Hernandez inevitably did not submit to forced sterilization and instead was sentenced to three months in jail.

==Appeal==
Her court-appointed attorney, Louis Renga, filed a writ of habeas corpus with the superior court. Hernandez's lawyer stated that Judge Kearney was using Hernandez to make the public consider what is moral or immoral and his decision was based on neo-eugenic principles.
C. Douglas Smith of the Superior Court granted the writ. Hernandez was released to her probation officer, serving only a few hours of her three-month sentence. The sterilization provision was stricken from the probation order.

In his opinion, the Judge C. Douglas Smith stated:

In our Country we are a people governed under law and not by the whims and caprice of men in power. . . . The courts and judges in the Judicial Branch may not enact laws nor may they set aside a law if it is constitutionally valid. They may affect law by judicial interpretation where its meaning is in doubt but they may not create a law where none exists nor may they alter the plain meaning of a statute to conform to their personal beliefs .... Judges may not ignore a law simply because they do not like it or believe in it.... Nor may a court act in excess of the power given it under the law. If an officer of the executive branch of government or a judge of the judicial branch should be permitted to act contrary to law or in excess of the power given him by law, this would mark a departure from our fundamental concept of rule by law and it would mean a reverting back to rule by men, that is to say rule in accordance with the whim, caprice and prejudices of men in power. This is wholly repugnant to our concept of government.

==Aftermath and legacy==
Upon her release, Hernandez lived with her sister and brother-in-law in Santa Barbara. In 1967, she was married to Sanchez by Judge Kearney, the man who had sentenced her to sterilization.

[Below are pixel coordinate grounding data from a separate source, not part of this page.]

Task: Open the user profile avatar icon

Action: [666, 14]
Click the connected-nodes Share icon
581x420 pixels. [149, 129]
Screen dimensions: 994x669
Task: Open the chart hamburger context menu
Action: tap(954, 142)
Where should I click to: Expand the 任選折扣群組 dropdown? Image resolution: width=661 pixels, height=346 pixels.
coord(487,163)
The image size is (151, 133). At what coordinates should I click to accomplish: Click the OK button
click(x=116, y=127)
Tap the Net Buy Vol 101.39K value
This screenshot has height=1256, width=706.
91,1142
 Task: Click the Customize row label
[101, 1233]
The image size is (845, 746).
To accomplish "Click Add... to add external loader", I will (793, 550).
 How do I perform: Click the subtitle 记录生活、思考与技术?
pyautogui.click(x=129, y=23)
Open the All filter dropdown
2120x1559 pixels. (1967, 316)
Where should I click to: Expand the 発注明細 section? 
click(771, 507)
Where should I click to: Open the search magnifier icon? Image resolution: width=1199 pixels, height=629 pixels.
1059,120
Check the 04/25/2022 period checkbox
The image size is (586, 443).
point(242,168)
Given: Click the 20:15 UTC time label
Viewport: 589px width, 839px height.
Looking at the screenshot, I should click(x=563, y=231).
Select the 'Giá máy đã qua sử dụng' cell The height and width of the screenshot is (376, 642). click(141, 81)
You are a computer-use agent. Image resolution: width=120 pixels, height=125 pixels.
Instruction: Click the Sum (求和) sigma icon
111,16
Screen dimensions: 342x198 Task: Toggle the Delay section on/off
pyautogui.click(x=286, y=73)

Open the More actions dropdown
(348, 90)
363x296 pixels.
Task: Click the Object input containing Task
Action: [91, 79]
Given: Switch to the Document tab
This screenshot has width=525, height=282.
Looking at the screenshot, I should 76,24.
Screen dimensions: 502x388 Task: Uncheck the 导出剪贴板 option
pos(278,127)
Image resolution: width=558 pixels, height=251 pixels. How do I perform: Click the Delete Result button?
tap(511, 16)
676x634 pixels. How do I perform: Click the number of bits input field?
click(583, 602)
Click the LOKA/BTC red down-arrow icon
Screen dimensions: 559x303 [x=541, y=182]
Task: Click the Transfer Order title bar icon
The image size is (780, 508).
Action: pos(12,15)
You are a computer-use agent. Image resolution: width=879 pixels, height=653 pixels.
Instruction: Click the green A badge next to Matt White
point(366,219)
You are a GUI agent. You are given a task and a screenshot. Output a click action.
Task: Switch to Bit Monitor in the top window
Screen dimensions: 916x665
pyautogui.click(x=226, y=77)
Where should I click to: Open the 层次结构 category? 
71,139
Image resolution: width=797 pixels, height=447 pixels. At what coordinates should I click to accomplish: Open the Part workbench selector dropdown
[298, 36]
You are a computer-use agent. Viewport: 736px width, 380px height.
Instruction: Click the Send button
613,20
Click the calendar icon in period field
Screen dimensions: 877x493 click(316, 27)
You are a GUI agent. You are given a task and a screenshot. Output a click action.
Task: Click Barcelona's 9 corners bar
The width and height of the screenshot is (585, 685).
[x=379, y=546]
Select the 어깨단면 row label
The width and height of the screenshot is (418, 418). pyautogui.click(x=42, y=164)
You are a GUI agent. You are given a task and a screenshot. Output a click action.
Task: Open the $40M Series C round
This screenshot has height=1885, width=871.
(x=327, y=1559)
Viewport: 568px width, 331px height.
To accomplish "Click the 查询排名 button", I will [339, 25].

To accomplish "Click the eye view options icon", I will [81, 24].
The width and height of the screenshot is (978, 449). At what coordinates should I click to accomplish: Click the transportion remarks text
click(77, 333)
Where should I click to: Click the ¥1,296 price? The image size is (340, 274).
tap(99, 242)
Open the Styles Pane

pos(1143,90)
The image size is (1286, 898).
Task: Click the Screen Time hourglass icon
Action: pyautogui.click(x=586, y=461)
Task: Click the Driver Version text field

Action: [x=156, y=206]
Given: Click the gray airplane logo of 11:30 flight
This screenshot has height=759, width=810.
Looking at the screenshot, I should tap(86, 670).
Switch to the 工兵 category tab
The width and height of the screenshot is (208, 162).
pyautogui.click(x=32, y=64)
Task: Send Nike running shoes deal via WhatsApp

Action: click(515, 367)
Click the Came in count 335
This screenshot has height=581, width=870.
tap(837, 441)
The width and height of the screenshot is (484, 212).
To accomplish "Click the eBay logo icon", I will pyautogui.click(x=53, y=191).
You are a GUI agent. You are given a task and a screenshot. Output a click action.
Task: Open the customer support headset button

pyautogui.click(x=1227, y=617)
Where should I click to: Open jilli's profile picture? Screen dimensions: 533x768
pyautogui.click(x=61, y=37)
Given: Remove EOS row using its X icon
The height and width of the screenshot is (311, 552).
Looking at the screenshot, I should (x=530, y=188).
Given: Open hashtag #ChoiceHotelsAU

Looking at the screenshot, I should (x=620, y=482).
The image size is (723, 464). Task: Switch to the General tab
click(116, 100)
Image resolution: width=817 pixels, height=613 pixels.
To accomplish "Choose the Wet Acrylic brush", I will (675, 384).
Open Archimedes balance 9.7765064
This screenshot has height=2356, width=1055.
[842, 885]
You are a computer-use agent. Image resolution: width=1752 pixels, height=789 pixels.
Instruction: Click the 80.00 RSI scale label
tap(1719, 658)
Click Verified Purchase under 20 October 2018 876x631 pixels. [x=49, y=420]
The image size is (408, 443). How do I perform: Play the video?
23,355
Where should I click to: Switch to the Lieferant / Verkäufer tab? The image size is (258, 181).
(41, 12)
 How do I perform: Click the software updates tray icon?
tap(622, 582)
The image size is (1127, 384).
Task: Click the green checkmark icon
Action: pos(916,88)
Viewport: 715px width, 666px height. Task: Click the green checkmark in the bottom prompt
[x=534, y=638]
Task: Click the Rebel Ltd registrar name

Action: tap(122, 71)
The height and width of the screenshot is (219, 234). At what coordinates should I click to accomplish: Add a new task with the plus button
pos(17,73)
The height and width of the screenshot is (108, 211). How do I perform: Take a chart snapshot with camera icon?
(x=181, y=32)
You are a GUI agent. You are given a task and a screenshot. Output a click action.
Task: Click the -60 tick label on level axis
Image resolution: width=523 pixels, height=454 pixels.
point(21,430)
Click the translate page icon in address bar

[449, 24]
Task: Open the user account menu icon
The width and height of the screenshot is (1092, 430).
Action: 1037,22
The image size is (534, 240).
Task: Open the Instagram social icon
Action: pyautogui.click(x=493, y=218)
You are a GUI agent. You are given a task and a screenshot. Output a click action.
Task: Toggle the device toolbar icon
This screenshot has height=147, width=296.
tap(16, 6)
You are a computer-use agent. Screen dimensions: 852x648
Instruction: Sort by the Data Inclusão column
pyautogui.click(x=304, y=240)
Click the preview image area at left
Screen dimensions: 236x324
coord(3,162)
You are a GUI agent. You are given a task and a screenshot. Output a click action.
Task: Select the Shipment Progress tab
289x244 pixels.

According to researcher Luis Quinones, by standing up against sterilization as a sentence, her case is one of the important events in Hispanic history in the United States. Although many women of color were subject to sterilization practices, Latina women were subjected seven times the rate of white and African American women throughout the twentieth century. Nancy's was the first case to reach national and public attention and resulted in protests on women's rights and reproductive rights across the country.